– А где завтрак?
– Я все съел… извини… не похоже было, что ты проснешься. Осталось немного кофе, но он остыл.
– Я никогда не пью кофе. Это вредно. Сколько я проспал?
– Полтора дня.
– Это не так много.
– Для Малайзии – нет.
– А для Лиссабона?
– Я не из Лиссабона, я с Мадейры,– говорит парень с гордостью, с какой люди уезжают из одного места, чтобы очутиться в другом.
Все равно, Лиссабон – удивительный город, это город, который всегда смотрит в другую сторону. Как мальчик, глядящий с корабельной палубы. Как человек, держащий в руках письмо, которое надо бросить в почтовый ящик,– нечто, что все еще здесь и в то же время уже очень далеко. Мадейра – это островок в Атлантическом океане. Я не помню, как мне там жилось, но, как обычно, это ничего не значит.
Я ощущаю привычную боль в спине, однако теперь болит намного сильнее, словно какой-то сумашедший доктор вырвал у меня позвоночник и повил на его место палку от метлы. Комната белая, в ней только одна кровать, стол и стул, на который мой друг с Мадейры забирается, чтобы смотреть на море.
– А где телевизор?
– Я поменял его у одного китайца на десять ампул GРG.
– Осталась хоть одна?
– У тебя в чемоданчике есть всё.
Чемодан стоит рядом с кроватью. Глядя на него, я чувствую себя как человек, вернувшийся из путаного сна с золотым слитком в руке. В чемоданчике все еще хватает химии, чтобы заставить Римского Папу забыть, где он работает, и есть понемногу всего лучшего, что производят в регионе, а еще кое-что, прибывшее прямо от химиков Синдзюку,– таблетки для японских топ-моделей и их друзей-поэтов. Всем известно, что теперь этих красавиц переклинило на поэзию.
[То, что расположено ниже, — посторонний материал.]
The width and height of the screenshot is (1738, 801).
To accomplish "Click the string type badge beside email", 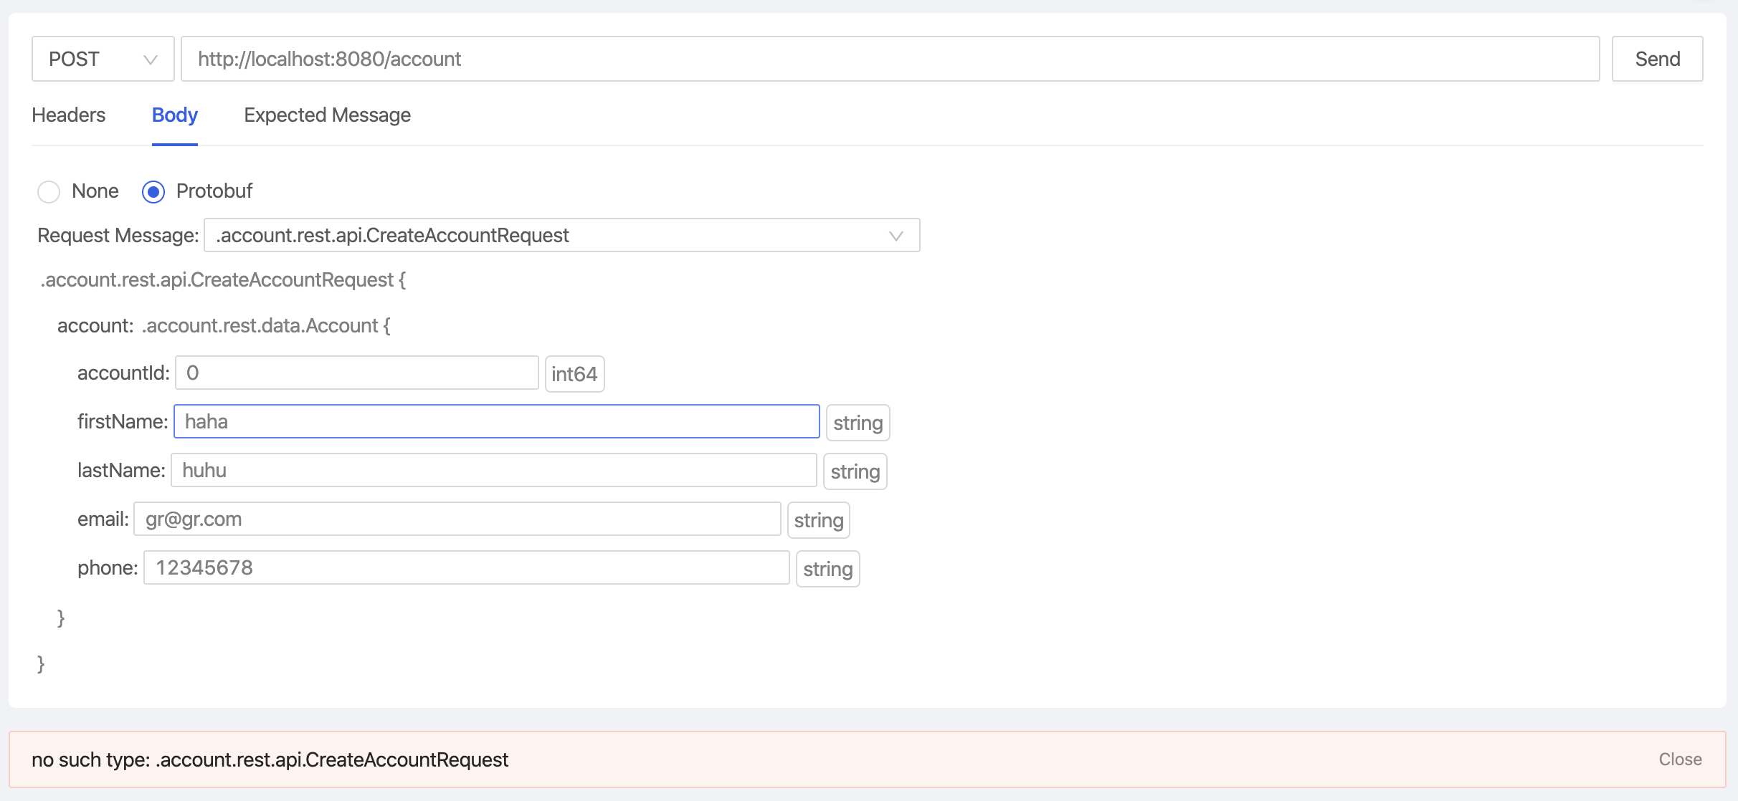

– Я почти ничего не взял,– говорит мой друг, хотя мне непонятно, почему бы мужику, который уступает мне свою постель и проявляет материнскую заботу, не взять всего, что душе угодно.
Два «добрых утра» и один GРG дела не меняют. Боль почти не сдвинулась с места, как защита итальянской футбольной команды.
Мой друг протягивает мне бутылку шампанского, но оно не французское и уже теплое, и, видимо, это окончательно меня добивает, потому что, когда я пытаюсь его поблагодарить, со мной случается досадный приступ афазии, и то, что я говорю, остается непонятым.
И то, что я говорю потом, тоже.
В Лиссабоне от монастыря открывается вид на крыши старого города, они спускаются к порту беспорядочно, словно бы одни дома уступают дорогу другим, хотя, разумеется, дома всегда стояли на своих местах. Но почему-то в Лиссабоне выдумываешь такое, что после, не в Лиссабоне, вообще не имеет смысла.
Дело обстоит так: я могу думать о Лиссабоне, но если попытаюсь сказать «Лиссабон», у меня ничего не получится.
Афазия – это название забвения, которое стирает слова. Столь же увлекательно, как пытаться прочесть прощальное письмо, написанное обезьяной. После этого сделать можно не так уж много.
Только закрыть глаза и ждать наступления лучших времен.
Это не привидения: привидения ведь не носят ботинок и не оставляют следов на снегу.
Я сижу на кровати и жду. Радостные люди с севера переходят шоссе под моим окном. Радостные люди с севера Европы. В застегнутых на все пуговицы пальто, с опущенными головами.
Это не привидения, это немцы.
Окно закрыто. Мне не слышно, что они говорят. Мне не слышно ни шума машин, ни звука шагов по снегу. Я сижу на кровати в надежде услышать хоть что-нибудь. Все еще неспособный ничего произнести.
Комната пуста. Я не узнаю эту комнату, и я не узнаю того, что находится внутри меня. Я не знаю, что это за химия, но это наверняка что-то нейтральное. Спокойная химия сна. Звуки отдыха. У меня гудит в ушах и ноют ноги. Щеки горят, а руки потеют. Я здесь, и я во многих других местах. Как чемоданы, потерявшие пассажира на пути в чужую страну.
Конечно, я с большим удовольствием поел и даже сказал «ссс-пасибо» медсестре, это далось мне нелегко, но все-таки спасибо.
Как только начинается дождь, я засыпаю. Когда просыпаюсь, уже глубокая ночь, и бодрствовать нет смысла. В моей комнате книг нет. Нет и телевизора. Нет ничего. Врач приходил в девять. Я спросил почему я лежу в пустой комнате, и он очень любезно ответил, что пока еще рано накапливать информацию и что ко мне всего лишь шесть дней назад вернулся дар речи.